There are two kinds of people on the internet. People who hold a special place in their hearts for Duke3d, and those who give out stink that anyone still cares about it.
To people in the latter group, Duke Nukem 3d was a game about shooting aliens, and giving money to strippers. It was fun when it came out, but games have moved on, and we’re all sick of killing aliens, right? Can’t we just forget about this old fossil and move on with our lives?
To people in the former group, Duke Nukem 3d was a game about having fun with the environment in a way that had never been done; about ridiculously cool guns; about both mocking and paying homage to so many dodgy 80s action flicks (evil dead, total recall, they live and aliens to name but a few); about chucking pipe-bomb after pipe-bomb and setting them all off; about setting laser trip mines on cans of c9 and then sitting back to watch the carnage. But crucially, it was about adding to the experience by writing your own mods, creating your own maps, adding your own weapons.

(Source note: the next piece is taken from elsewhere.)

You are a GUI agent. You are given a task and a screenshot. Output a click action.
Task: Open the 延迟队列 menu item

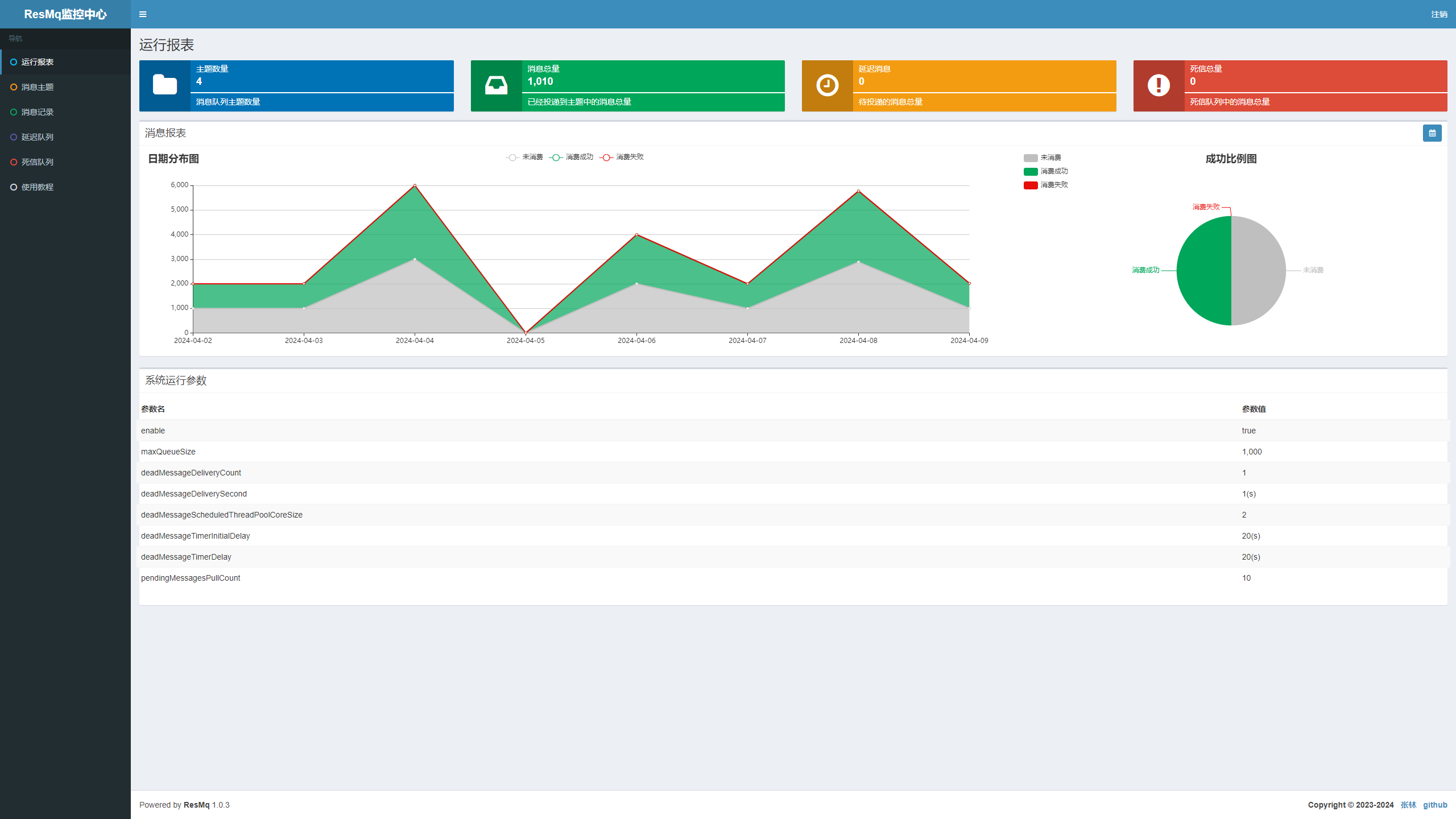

User created content was not new of course. It was something which had been possible with the Godfather of 3D games, Doom. However, Duke made it easy – and fun. There was an entire library of cool stuff to use in maps. You could recreate your whole town with all the urban textures and sprites that shipped with the game (and many people did). A simple top down level editor allowed you to draw out a map, and then you could raise or lower sections while in 3d mode. You could import your own art (I’ll never forget the gack shade of pink required to set transparency).
Just writing about it brings back so many memories of mods. I remember one that turned the freeze ray into a flame thrower. I remember a total conversion set in Vietnam which had a sniper rifle and allowed you to call in airstrikes – two things that shouldn’t have been possible with the engine, but people found ingenious workarounds to the limitations. I remember a hilarious and actually pretty useful mod, which would drop a duke turd when the player crouched and pressed ‘space’. This turd would then explode if stepped on by an enemy. It was a simple combination of the laser trip-mine code with a blood spill sprite with the hue altered to a lovely greeny-brown colour, but it added so much to the game.

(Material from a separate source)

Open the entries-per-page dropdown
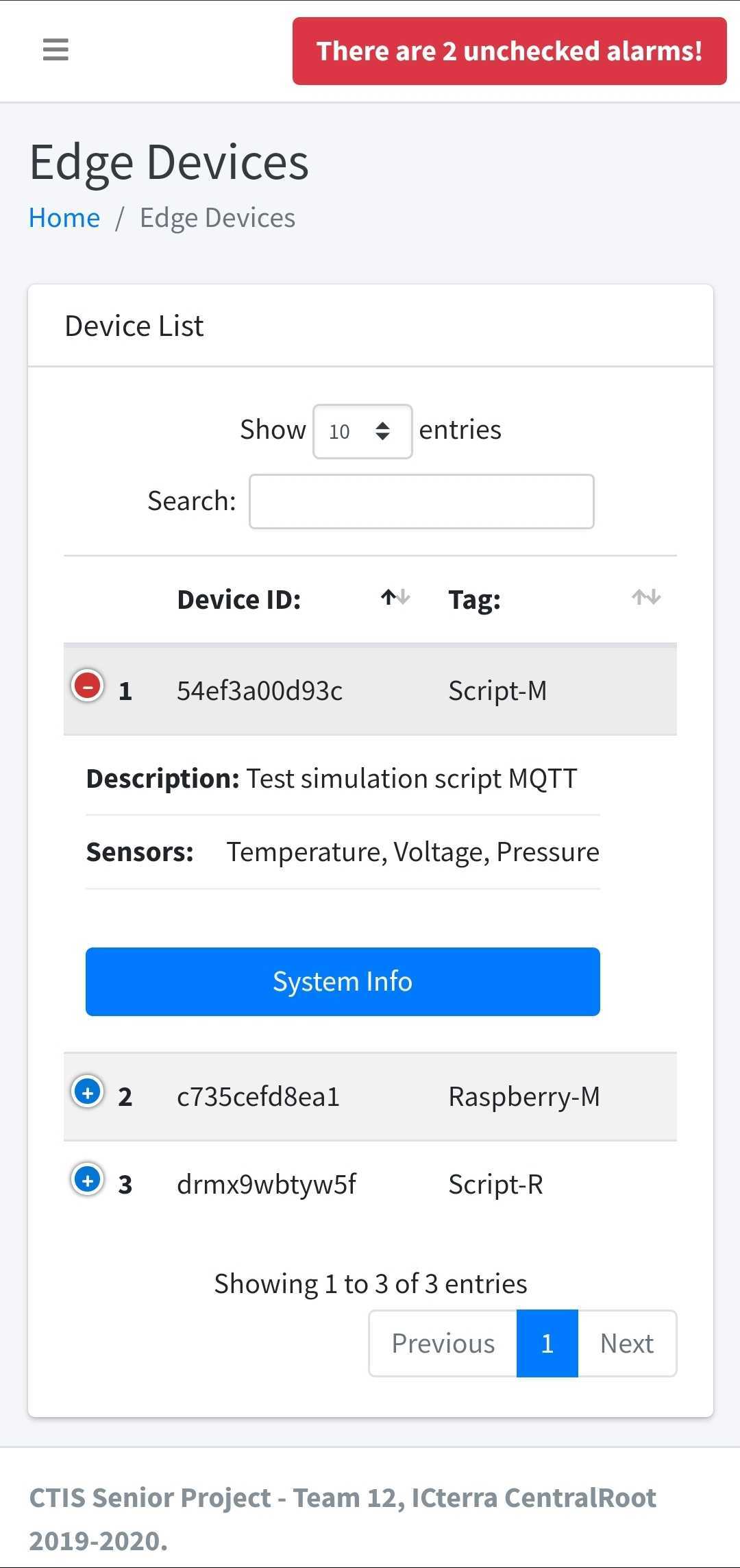pyautogui.click(x=362, y=431)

I myself made an aliens Total Conversion that combined 3 maps from other mappers (after I got permission), along with a mod someone had made replacing the lizard troops with aliens (also with permission), and a mod I made myself which replaced the RPG and machine gun with the Pulse Rifle / Pulse Rifle grenade launcher, and added replaced the freezer with a flame thrower. I only wish I’d kept a copy, it was uploaded to a few duke mod sites as Xeno TC, and I’ve googled for it now and then over the years but I can never find it (There are a few aliens mods out there but none of them are the one I made).
However, my proudest moment was crafting a detailed map of my school, filling it with various easter eggs and putting exploding walls all over the place. It was probably the first and last time I put that much effort into mapping. Sadly, I also don’t have a copy of that map either. =(
During my last year in school (1998), I was getting a bit tired of waiting for DNF so I decided to buy a new game which also shipped with a level editor – Unreal. I played around with unrealEd, and while it was easy to use and light-years ahead of Build (and went on to form the groundwork for half of todays games) it never really pulled me in like duke mapping did, and nothing has since.

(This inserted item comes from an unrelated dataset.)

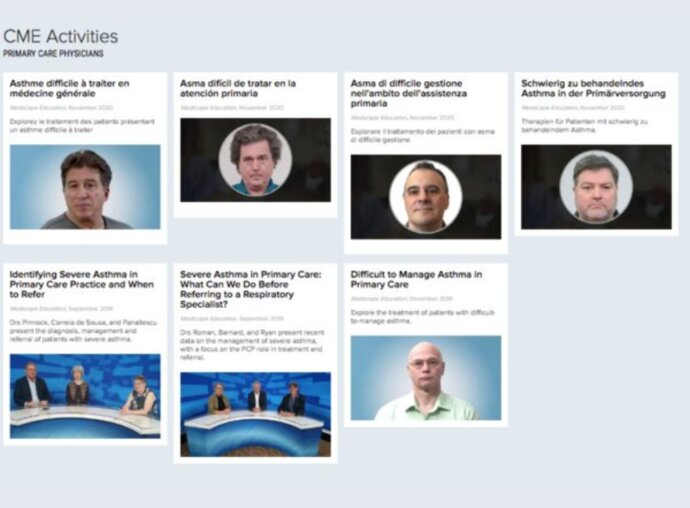Open 'Asma difícil de tratar en la atención primaria'
This screenshot has width=690, height=508.
[238, 88]
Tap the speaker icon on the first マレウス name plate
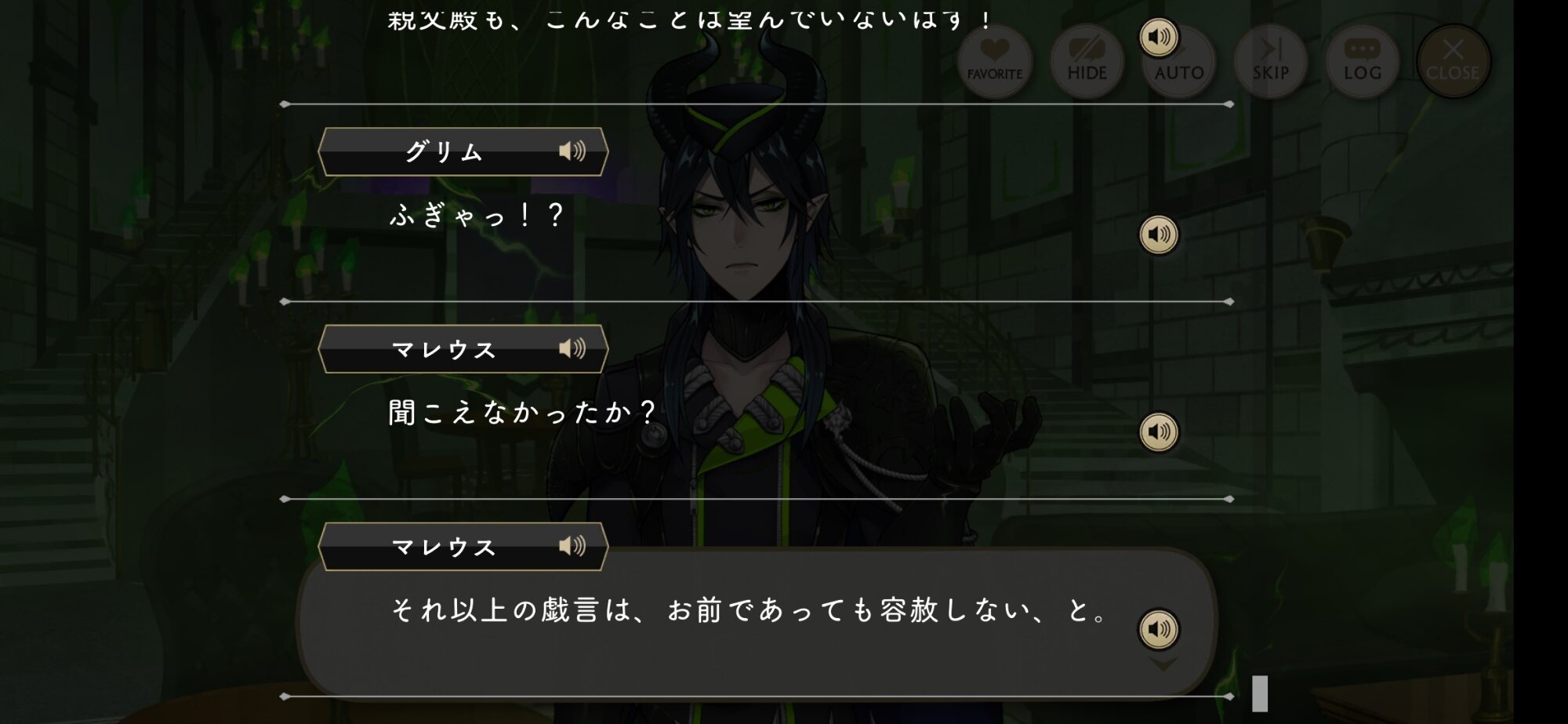The image size is (1568, 724). [572, 348]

I’ve been on and off the 3dr forums since 1997, posting and reading, contributing, wondering, imagining. No game can ever live up to the hype that we all built for DNF, and I don’t expect it to. However, it still needs closure. A whole team of developers at 3dr have been working on DNF for the last 12-13 years, and it needs to finally see the light of day.
I look forward to the day Duke gets released, and I look forward to buying a copy, and I look forward to playing it. I don’t expect it to live up to the hype, but I’ve waited 13 years for this game, and I owe it to my 17 year old self to play it.







Does it take a long time? Yes. Is it worth it? Hell yeah.